The New York Jets didn't have many draft picks in 2011, but that small group of draft picks could have a big impact in 2012.
The question is, will they?
While some of the Jets' draft selections made the most of their opportunities in 2011, others have a long way to go. How far will they go in 2012?
DT Muhammad Wilkerson
Wilkerson was the only Jets' draft choice to play in every game in 2011, and he even started all 16 games, logging 38 tackles and three sacks and forcing a fumble and a safety.
He should continue to see the field for a majority of the team's defensive snaps (57.7 percent in 2011 according to Pro Football Focus). Even with a committee of 5-technique defensive ends in New York, Wilkerson's role could remain one of the biggest on the defensive line.
Still, the Jets didn't have a single linemen play over 60 percent of the defensive snaps in 2011, and with such a deep core in place for the 2012 season, look for that trend to continue.
DL Kenrick Ellis
Ellis played just five games in 2011 and registered seven tackles. Defensive line play is always at a premium for the Jets, but with a logjam of talent at the position—Wilkerson, Quinton Coples and Mike Devito come to mind—the troubled Hampton product may not get the opportunities he seeks.
Still, Ellis is a run-stuffer and could find a role in certain defensive packages. With so much talent on the line, though, it would surprise me if Ellis was called on to contribute in a big way.
RB Bilal Powell
If the Jets are truly committed to returning to the ground-an- pound style of offense in 2012, Powell could see a big uptick in his playing time. Powell played just 27 snaps in his rookie year, but the Jets also had fewer rushing attempts in 2011 (443) than any other season under Rex Ryan (607 in '09, 534 in '10).
Shonn Greene handled a large majority of the team's carries, but Tony Sparano likes a bit more balance in the running game, spreading the carries out more evenly over two backs.

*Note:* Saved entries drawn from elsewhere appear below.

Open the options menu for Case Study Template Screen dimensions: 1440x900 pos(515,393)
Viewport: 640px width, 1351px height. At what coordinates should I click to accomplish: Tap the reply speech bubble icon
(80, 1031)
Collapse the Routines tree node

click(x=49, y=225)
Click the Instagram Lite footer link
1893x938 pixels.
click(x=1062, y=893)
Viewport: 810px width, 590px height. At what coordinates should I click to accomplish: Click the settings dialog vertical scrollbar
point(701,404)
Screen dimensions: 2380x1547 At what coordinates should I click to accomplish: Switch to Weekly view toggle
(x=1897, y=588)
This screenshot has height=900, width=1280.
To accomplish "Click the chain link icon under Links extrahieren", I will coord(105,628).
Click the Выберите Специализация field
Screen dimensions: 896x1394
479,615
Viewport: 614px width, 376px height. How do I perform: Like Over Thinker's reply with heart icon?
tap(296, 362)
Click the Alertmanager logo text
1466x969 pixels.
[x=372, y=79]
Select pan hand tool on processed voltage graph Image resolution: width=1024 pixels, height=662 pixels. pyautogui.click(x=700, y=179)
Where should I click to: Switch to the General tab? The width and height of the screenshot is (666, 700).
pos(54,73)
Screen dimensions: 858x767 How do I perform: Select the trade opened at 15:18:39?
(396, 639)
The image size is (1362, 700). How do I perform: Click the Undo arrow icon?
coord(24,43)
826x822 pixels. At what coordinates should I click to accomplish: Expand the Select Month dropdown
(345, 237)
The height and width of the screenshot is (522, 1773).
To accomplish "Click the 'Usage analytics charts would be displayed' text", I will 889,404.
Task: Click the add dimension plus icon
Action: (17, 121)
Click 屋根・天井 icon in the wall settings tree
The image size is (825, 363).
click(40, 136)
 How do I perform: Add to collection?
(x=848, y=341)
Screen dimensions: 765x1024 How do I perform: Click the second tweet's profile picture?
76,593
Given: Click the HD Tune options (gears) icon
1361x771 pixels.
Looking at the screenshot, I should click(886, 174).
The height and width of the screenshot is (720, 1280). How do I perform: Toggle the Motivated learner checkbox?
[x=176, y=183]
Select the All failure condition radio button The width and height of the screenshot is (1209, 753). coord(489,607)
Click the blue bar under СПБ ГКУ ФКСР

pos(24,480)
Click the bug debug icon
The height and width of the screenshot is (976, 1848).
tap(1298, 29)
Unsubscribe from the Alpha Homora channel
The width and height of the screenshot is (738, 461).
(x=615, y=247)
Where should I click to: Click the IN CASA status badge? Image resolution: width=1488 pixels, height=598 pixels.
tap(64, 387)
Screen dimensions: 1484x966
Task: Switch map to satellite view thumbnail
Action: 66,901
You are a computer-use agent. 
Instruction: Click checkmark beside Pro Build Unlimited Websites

Powell is the most qualified "true" running back on the roster other than Greene, so he should be getting a long look for a boost in carries.
He was incredibly productive in his senior season for the Louisville Cardinals, averaging 6.1 yards per carry and totaling 14 touchdowns rushing and receiving. He'll have to rediscover the burst that made him a standout as a senior if he wants to avoid the labeling of a college one-year wonder.
WR Jeremy Kerley
Kerley contributed on offense and special teams in 2011. He wasn't much of a factor as a receiver, but he flashed potential and built quick chemistry with Mark Sanchez. That he was able to do so in a lockout-shortened offseason bodes well for his ability to immerse himself in the offense with a full offseason workout program in 2012.
With Stephen Hill and Santonio Holmes, the Jets aren't short on top-end talent, but with a skill set similar to Davone Bess, Kerley could make strides in Sparano's system even as a slot receiver and a third option in the passing game.
QB Greg McElroy
McElroy was the third-string quarterback for the Jets last season and will be battling for his job with Matt Simms in 2012. His comments about the dysfunction in the Jets locker room after the 2011 season certainly didn't endear him to the Jets' coaching staff and front office, so his roster status will bear watching during training camp.
WR Scotty McKnight
McKnight was on the practice squad in 2011, but that was apparently all the Jets needed to see to award him a contract extension. Oddly, the signing came just five months after reconstructive knee surgery and just days after the acquisition of Tim Tebow (McKnight is a good friend of Sanchez's).
With his status on the practice squad and his health in mind, expectations should be very low for McKnight in 2012.